[Collected data entries]

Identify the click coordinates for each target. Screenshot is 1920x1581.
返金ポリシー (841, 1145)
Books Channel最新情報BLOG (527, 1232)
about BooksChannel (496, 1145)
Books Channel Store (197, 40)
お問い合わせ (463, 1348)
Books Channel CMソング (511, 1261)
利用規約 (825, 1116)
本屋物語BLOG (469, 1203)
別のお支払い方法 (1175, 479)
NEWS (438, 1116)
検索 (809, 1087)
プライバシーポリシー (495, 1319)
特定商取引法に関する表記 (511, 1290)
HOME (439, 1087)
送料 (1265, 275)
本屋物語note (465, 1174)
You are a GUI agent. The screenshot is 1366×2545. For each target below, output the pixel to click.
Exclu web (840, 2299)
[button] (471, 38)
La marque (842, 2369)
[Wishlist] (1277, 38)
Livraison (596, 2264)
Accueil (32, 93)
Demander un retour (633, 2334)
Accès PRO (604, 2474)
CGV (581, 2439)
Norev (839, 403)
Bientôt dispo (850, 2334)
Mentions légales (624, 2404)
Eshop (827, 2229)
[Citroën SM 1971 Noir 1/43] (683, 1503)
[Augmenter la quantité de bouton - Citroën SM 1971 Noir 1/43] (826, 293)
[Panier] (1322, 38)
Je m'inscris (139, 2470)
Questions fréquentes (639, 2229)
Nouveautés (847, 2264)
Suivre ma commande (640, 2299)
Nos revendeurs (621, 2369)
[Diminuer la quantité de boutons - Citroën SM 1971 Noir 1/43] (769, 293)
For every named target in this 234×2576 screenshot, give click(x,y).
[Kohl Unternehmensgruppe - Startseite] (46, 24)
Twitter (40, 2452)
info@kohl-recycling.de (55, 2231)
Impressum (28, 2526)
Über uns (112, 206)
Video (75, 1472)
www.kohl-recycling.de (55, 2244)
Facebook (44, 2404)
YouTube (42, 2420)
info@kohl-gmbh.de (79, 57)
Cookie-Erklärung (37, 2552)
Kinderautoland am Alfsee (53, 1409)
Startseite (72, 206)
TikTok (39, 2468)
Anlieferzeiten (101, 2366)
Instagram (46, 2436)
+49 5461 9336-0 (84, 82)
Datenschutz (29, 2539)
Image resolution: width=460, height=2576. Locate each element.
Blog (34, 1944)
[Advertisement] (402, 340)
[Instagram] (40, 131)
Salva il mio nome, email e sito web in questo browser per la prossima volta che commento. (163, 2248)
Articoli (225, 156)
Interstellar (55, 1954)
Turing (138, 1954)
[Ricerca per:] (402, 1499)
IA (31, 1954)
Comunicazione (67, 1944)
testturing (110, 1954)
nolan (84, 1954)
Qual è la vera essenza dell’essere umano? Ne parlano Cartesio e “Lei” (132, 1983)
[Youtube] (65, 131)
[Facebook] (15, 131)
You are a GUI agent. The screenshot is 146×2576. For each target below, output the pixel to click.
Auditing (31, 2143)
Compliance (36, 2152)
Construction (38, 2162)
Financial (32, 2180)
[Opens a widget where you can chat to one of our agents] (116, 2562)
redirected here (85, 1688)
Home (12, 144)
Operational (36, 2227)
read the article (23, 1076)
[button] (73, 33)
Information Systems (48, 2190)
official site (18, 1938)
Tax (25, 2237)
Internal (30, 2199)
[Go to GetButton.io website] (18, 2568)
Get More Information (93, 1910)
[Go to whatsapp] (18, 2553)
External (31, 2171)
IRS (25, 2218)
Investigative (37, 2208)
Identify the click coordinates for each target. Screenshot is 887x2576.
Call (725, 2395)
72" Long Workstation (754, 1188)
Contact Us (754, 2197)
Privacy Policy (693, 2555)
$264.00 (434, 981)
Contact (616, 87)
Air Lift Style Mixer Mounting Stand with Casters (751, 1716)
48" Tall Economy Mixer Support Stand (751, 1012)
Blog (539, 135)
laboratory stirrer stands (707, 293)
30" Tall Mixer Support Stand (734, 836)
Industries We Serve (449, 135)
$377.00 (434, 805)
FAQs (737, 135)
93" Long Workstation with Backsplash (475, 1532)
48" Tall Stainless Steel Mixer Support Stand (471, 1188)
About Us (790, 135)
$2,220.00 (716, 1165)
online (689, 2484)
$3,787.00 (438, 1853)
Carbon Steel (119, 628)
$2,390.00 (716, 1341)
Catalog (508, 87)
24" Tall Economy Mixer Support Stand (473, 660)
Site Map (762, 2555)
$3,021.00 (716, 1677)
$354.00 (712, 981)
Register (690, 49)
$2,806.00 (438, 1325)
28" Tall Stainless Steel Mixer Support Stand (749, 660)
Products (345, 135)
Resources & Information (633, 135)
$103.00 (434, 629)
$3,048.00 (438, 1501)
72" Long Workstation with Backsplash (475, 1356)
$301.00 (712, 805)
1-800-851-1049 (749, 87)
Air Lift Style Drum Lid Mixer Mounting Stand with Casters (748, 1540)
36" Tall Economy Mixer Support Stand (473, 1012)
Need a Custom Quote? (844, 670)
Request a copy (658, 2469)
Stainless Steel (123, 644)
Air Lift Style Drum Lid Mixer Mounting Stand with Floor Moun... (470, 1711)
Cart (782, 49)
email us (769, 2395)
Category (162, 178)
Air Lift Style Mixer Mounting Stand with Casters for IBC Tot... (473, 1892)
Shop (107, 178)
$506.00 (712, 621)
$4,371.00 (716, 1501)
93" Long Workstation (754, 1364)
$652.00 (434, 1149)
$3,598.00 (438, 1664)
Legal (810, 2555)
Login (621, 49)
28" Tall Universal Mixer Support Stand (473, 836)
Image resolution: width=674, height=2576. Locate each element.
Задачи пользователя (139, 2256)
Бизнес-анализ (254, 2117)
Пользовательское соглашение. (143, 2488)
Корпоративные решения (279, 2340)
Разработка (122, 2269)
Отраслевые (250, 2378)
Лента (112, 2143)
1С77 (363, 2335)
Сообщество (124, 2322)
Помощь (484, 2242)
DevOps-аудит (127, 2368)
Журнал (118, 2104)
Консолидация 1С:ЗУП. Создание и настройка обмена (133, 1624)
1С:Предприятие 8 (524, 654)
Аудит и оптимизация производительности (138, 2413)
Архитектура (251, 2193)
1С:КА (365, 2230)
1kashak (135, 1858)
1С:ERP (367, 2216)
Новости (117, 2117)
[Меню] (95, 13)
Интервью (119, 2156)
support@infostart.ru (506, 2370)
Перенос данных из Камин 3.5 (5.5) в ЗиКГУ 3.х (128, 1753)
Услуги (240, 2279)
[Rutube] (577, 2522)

▸ Task
Begin at the first line of the records above and quote every line verbatim through the one that contains "Je m'inscris (139, 2470)".

▸ Your response
Identify the click coordinates for each target. Screenshot is 1920x1581.
返金ポリシー (841, 1145)
Books Channel最新情報BLOG (527, 1232)
about BooksChannel (496, 1145)
Books Channel Store (197, 40)
お問い合わせ (463, 1348)
Books Channel CMソング (511, 1261)
利用規約 (825, 1116)
本屋物語BLOG (469, 1203)
別のお支払い方法 (1175, 479)
NEWS (438, 1116)
検索 (809, 1087)
プライバシーポリシー (495, 1319)
特定商取引法に関する表記 (511, 1290)
HOME (439, 1087)
送料 (1265, 275)
本屋物語note (465, 1174)
You are a GUI agent. The screenshot is 1366×2545. For each target below, output the pixel to click.
Exclu web (840, 2299)
[button] (471, 38)
La marque (842, 2369)
[Wishlist] (1277, 38)
Livraison (596, 2264)
Accueil (32, 93)
Demander un retour (633, 2334)
Accès PRO (604, 2474)
CGV (581, 2439)
Norev (839, 403)
Bientôt dispo (850, 2334)
Mentions légales (624, 2404)
Eshop (827, 2229)
[Citroën SM 1971 Noir 1/43] (683, 1503)
[Augmenter la quantité de bouton - Citroën SM 1971 Noir 1/43] (826, 293)
[Panier] (1322, 38)
Je m'inscris (139, 2470)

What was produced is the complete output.